Until now this has not been possible due to the US sanctions, which prevent paying travel expenses with credit cards. Only a few hotels accept them, thanks to a trick - by booking the sum via a branch in another country.
And so, cash is king. Visitors arrive with thick packets of bank notes strapped around their stomach. But caution is advised: do not make any folds in the notes. The employees in money changing bureaux at the airport carefully examine each and every note, turning it one way and then another and even consulting with a co-worker.
With euros, the employee is more lenient, but is all the more discerning with regard to US dollar notes. Only new, undamaged, virtually virginal bank notes are accepted - no more, no less.
Now it's on to the hotel.
"Those who want a room with the usual standards, especially during the favoured travel period between October and March, should absolutely make reservations,'' says Thomas Henseler, the director of the Governor's Palace hotel.

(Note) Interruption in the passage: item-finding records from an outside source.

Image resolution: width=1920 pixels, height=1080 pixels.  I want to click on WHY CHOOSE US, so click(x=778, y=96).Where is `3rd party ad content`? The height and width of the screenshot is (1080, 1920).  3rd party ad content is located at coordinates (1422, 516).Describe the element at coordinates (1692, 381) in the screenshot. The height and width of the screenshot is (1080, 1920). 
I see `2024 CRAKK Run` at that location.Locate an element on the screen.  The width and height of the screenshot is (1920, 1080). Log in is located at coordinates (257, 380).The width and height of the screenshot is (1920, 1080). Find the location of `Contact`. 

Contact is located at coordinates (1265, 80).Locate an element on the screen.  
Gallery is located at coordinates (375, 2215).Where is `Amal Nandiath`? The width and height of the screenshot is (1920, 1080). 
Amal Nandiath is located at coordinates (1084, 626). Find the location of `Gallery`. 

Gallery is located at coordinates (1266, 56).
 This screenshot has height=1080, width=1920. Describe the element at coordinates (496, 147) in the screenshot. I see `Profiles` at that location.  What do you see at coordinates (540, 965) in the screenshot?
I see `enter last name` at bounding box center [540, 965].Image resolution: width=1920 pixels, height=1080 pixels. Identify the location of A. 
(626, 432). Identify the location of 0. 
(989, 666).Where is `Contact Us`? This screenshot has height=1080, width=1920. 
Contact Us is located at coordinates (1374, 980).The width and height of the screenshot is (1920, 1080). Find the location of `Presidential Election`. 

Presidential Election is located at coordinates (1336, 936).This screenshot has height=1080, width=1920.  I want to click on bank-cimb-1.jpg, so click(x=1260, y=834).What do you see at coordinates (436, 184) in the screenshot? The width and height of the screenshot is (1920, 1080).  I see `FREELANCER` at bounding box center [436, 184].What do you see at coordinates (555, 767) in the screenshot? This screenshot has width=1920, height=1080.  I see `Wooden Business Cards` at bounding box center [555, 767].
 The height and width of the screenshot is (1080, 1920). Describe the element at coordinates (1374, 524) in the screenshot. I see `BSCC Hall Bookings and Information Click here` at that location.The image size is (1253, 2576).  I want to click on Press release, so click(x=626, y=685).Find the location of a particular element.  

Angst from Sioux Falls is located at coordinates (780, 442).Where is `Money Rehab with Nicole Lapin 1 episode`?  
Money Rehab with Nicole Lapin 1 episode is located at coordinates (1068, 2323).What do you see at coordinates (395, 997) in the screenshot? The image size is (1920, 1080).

He notes that hotel bookings have risen enormously in recent months, and accordingly, rates have also shot up. He mentions a rise of 200 to 300 per cent. Quality, however, has not kept pace everywhere.
Around the Sule Pagoda, not far from the river, begins the confusing conglomeration of streets and stores. There is also a modern internet cafe, in front of which an old woman sits, selling bars of soap.
Right next to it is a stand featuring a plastic telephone. But this phone does not have any connections to Europe. There are no conventional telephone booths in the city, and foreign calls made from the hotel are relatively expensive.
And there is yet another rare experience to be had: a time without mobile phones. Foreign visitors may just as well leave their mobiles at home because they won't work in Myanmar. For those who absolutely must, then a mobile phone can be rented at the airport with a pre-paid card.
In order to reach the former imperial cities of Mandalay and Pagan, naming two chief tourism highlights, the best means of transport is by plane. Otherwise, the old trains go clattering slowly along narrow-gauge tracks, and the long-range overland buses are overcrowded and rather uncomfortable.
Besides, the condition of the roads is poor, with one exception: the brand-new superhighway between Yangon and Mandalay. Right next to the highway, a farmer is ploughing a field behind a team of oxen - the 21st century meets up with millennia-old farming tradition.
That's Myanmar today. Tomorrow, things will be different.